Li Xiong, Subramanyam Chitti, Ling Liu,
Topk Queries across Multiple Private Databases
Advances in distributed service-oriented computing and global communications have formed a strong technology push for large scale data integration among organizations and enterprises. It is widely observed that multiple organizations in the same market sectors are actively competing as well as collaborating with constantly evolving alliances. Many such organizations want to find out the aggregation statistics about sales in the sector without disclosing sales data in their private databases. Privacy-preserving data sharing is becoming increasingly important for large scale mission-critical data integration applications.

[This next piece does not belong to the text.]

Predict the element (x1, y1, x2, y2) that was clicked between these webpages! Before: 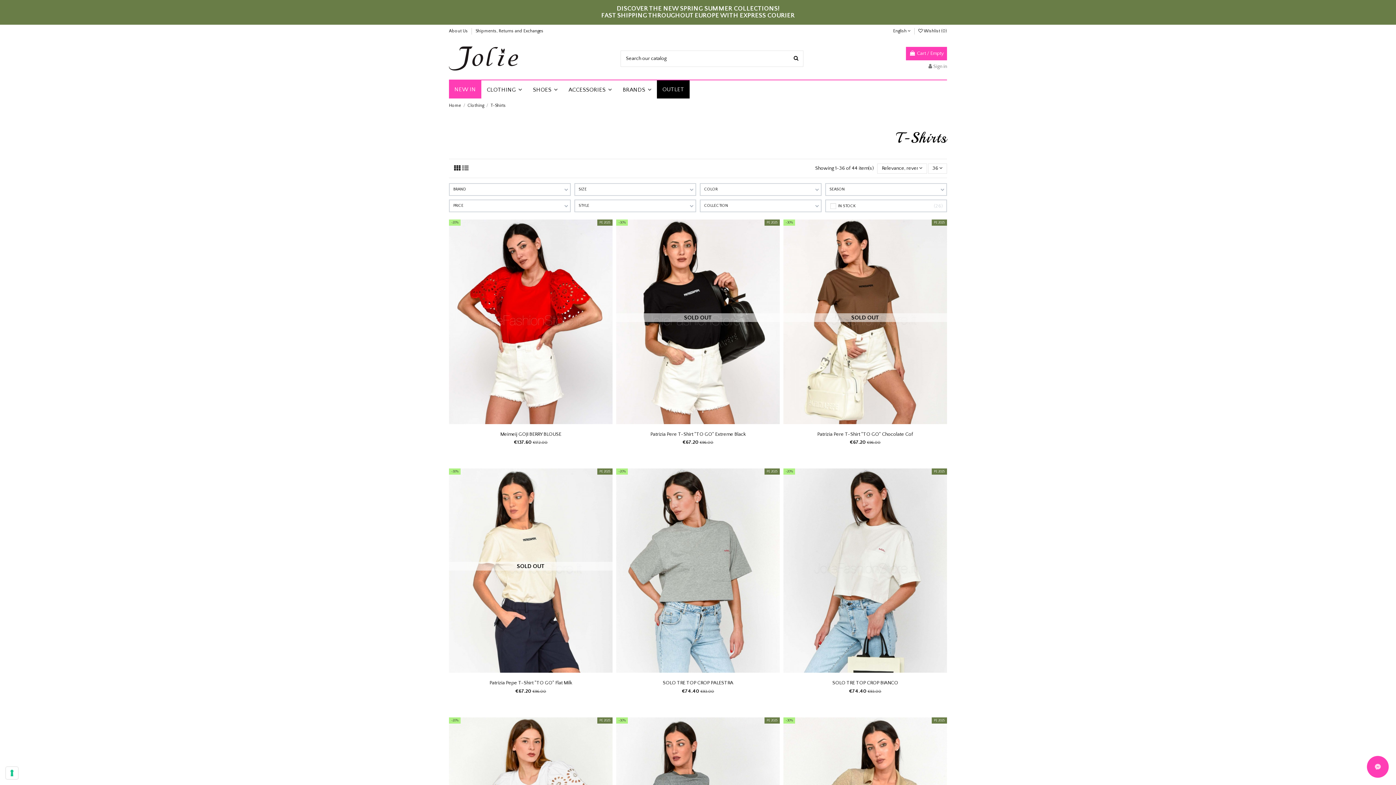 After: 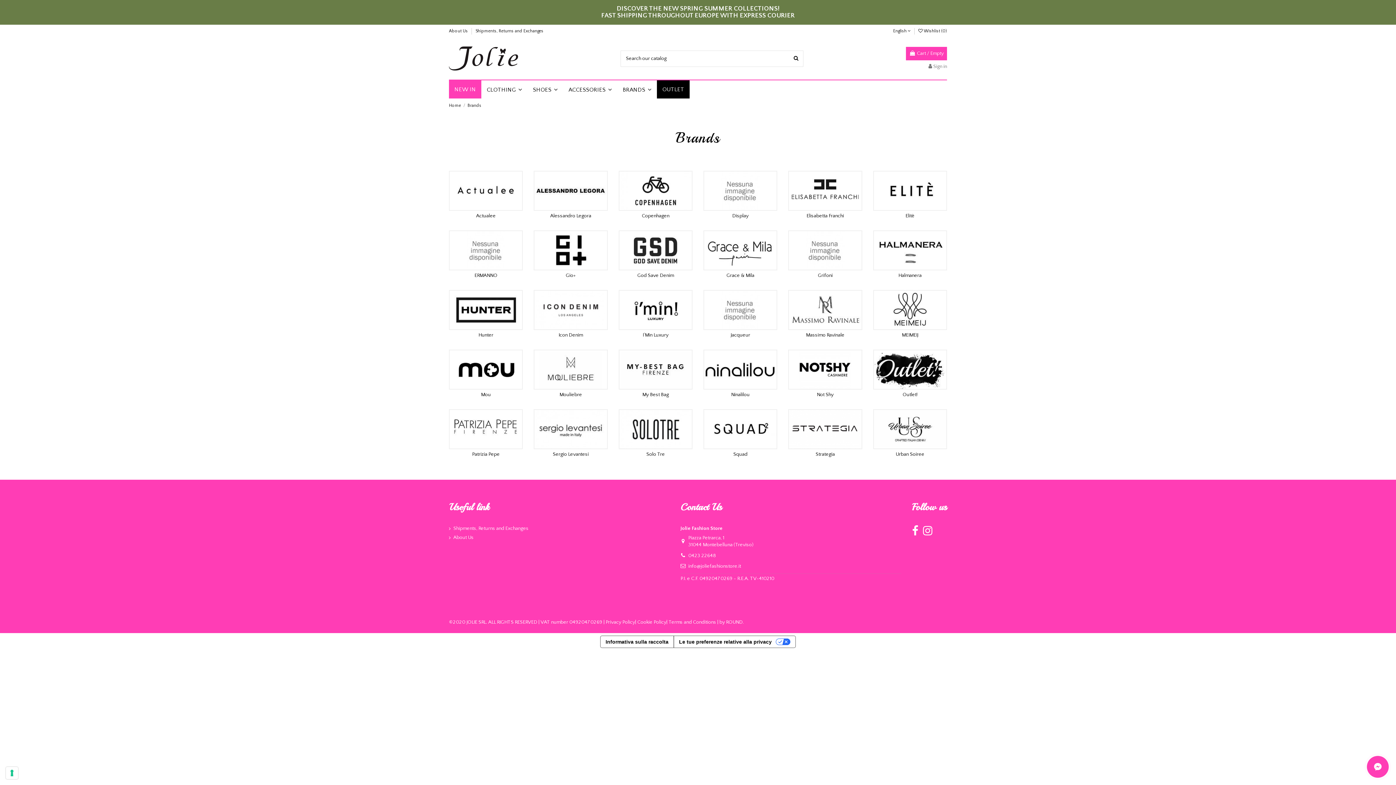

In this paper we present a decentralized peer-to-peer protocol for supporting statistics queries over multiple private databases while respecting privacy constraints of participants. Ideally, given a database query spanning multiple private databases, we wish to compute the answer to the query without revealing any additional information of each individual database apart from the query result. In practice, a popular approach is to relax this constraint to allow efficient information integration while minimizing the information disclosure. The paper has a number of unique contributions. First, we formalize the notion of loss of privacy in terms of information revealed and propose a data privacy metric. Second, we propose a novel probabilistic decentralized protocol for privacy preserving top$k$ selection. Third, we perform a formal analysis of the protocol and also experimentally evaluate the protocol in terms of its correctness, efficiency and privacy characteristics.